**What you should do:**
Every line below needs to be reproduced exactly.

**Task material:**
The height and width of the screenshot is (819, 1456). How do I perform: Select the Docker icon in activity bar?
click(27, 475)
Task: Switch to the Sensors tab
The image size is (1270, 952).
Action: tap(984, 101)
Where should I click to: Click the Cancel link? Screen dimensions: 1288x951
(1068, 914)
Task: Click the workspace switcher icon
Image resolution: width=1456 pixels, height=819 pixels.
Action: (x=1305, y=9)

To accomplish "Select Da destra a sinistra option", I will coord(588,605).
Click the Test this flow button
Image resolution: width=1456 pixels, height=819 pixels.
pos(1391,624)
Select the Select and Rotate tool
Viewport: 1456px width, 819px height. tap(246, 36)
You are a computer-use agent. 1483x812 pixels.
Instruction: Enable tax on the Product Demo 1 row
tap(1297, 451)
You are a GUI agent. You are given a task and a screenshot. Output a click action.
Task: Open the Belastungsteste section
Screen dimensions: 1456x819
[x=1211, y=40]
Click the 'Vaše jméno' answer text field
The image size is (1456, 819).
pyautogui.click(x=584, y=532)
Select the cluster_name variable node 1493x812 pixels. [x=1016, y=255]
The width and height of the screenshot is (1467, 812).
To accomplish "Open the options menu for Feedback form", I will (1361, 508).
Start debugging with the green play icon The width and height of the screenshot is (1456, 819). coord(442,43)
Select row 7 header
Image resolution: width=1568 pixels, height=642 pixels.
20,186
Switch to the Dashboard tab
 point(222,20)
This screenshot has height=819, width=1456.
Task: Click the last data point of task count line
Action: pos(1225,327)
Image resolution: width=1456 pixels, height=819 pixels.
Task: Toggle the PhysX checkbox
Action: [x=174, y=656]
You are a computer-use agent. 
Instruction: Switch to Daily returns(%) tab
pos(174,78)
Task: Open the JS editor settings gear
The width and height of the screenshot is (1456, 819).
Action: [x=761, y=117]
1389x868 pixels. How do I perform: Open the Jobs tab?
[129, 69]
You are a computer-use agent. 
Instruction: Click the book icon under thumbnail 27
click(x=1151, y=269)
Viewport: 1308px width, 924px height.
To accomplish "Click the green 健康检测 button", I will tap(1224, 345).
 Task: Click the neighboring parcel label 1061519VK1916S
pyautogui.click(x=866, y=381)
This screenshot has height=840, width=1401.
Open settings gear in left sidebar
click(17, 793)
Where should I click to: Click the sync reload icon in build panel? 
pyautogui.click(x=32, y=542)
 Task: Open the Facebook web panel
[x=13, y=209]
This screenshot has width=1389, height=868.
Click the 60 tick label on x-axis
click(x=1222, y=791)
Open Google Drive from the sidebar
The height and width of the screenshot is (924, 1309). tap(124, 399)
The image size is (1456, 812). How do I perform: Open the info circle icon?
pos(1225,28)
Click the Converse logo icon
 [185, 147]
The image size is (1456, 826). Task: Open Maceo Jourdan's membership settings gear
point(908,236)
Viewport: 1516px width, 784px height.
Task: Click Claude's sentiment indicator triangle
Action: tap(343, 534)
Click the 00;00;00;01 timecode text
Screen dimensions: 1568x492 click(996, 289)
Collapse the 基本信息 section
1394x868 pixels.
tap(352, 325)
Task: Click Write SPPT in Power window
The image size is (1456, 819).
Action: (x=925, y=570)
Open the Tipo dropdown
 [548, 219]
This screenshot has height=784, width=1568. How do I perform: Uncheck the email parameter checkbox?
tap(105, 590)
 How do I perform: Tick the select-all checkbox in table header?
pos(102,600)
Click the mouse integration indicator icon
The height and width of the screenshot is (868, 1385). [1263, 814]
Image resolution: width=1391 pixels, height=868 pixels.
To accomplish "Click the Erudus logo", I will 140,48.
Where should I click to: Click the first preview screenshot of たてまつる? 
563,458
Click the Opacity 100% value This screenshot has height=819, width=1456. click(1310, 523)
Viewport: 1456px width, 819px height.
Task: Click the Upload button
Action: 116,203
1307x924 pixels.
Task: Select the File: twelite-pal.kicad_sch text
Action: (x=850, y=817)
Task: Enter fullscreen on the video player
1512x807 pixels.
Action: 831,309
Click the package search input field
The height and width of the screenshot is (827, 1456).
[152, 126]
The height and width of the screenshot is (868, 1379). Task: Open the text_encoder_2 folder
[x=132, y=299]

**Exercise answer:**
The height and width of the screenshot is (819, 1456). How do I perform: Select the Docker icon in activity bar?
click(27, 475)
Task: Switch to the Sensors tab
The image size is (1270, 952).
Action: tap(984, 101)
Where should I click to: Click the Cancel link? Screen dimensions: 1288x951
(1068, 914)
Task: Click the workspace switcher icon
Image resolution: width=1456 pixels, height=819 pixels.
Action: (x=1305, y=9)

To accomplish "Select Da destra a sinistra option", I will coord(588,605).
Click the Test this flow button
Image resolution: width=1456 pixels, height=819 pixels.
pos(1391,624)
Select the Select and Rotate tool
Viewport: 1456px width, 819px height. tap(246, 36)
You are a computer-use agent. 1483x812 pixels.
Instruction: Enable tax on the Product Demo 1 row
tap(1297, 451)
You are a GUI agent. You are given a task and a screenshot. Output a click action.
Task: Open the Belastungsteste section
Screen dimensions: 1456x819
[x=1211, y=40]
Click the 'Vaše jméno' answer text field
The image size is (1456, 819).
pyautogui.click(x=584, y=532)
Select the cluster_name variable node 1493x812 pixels. [x=1016, y=255]
The width and height of the screenshot is (1467, 812).
To accomplish "Open the options menu for Feedback form", I will (1361, 508).
Start debugging with the green play icon The width and height of the screenshot is (1456, 819). coord(442,43)
Select row 7 header
Image resolution: width=1568 pixels, height=642 pixels.
20,186
Switch to the Dashboard tab
 point(222,20)
This screenshot has height=819, width=1456.
Task: Click the last data point of task count line
Action: pos(1225,327)
Image resolution: width=1456 pixels, height=819 pixels.
Task: Toggle the PhysX checkbox
Action: [x=174, y=656]
You are a computer-use agent. 
Instruction: Switch to Daily returns(%) tab
pos(174,78)
Task: Open the JS editor settings gear
The width and height of the screenshot is (1456, 819).
Action: [x=761, y=117]
1389x868 pixels. How do I perform: Open the Jobs tab?
[129, 69]
You are a computer-use agent. 
Instruction: Click the book icon under thumbnail 27
click(x=1151, y=269)
Viewport: 1308px width, 924px height.
To accomplish "Click the green 健康检测 button", I will tap(1224, 345).
 Task: Click the neighboring parcel label 1061519VK1916S
pyautogui.click(x=866, y=381)
This screenshot has height=840, width=1401.
Open settings gear in left sidebar
click(17, 793)
Where should I click to: Click the sync reload icon in build panel? 
pyautogui.click(x=32, y=542)
 Task: Open the Facebook web panel
[x=13, y=209]
This screenshot has width=1389, height=868.
Click the 60 tick label on x-axis
click(x=1222, y=791)
Open Google Drive from the sidebar
The height and width of the screenshot is (924, 1309). tap(124, 399)
The image size is (1456, 812). How do I perform: Open the info circle icon?
pos(1225,28)
Click the Converse logo icon
 [185, 147]
The image size is (1456, 826). Task: Open Maceo Jourdan's membership settings gear
point(908,236)
Viewport: 1516px width, 784px height.
Task: Click Claude's sentiment indicator triangle
Action: tap(343, 534)
Click the 00;00;00;01 timecode text
Screen dimensions: 1568x492 click(996, 289)
Collapse the 基本信息 section
1394x868 pixels.
tap(352, 325)
Task: Click Write SPPT in Power window
The image size is (1456, 819).
Action: (x=925, y=570)
Open the Tipo dropdown
 [548, 219]
This screenshot has height=784, width=1568. How do I perform: Uncheck the email parameter checkbox?
tap(105, 590)
 How do I perform: Tick the select-all checkbox in table header?
pos(102,600)
Click the mouse integration indicator icon
The height and width of the screenshot is (868, 1385). [1263, 814]
Image resolution: width=1391 pixels, height=868 pixels.
To accomplish "Click the Erudus logo", I will 140,48.
Where should I click to: Click the first preview screenshot of たてまつる? 
563,458
Click the Opacity 100% value This screenshot has height=819, width=1456. click(1310, 523)
Viewport: 1456px width, 819px height.
Task: Click the Upload button
Action: 116,203
1307x924 pixels.
Task: Select the File: twelite-pal.kicad_sch text
Action: (x=850, y=817)
Task: Enter fullscreen on the video player
1512x807 pixels.
Action: 831,309
Click the package search input field
The height and width of the screenshot is (827, 1456).
[152, 126]
The height and width of the screenshot is (868, 1379). Task: Open the text_encoder_2 folder
[x=132, y=299]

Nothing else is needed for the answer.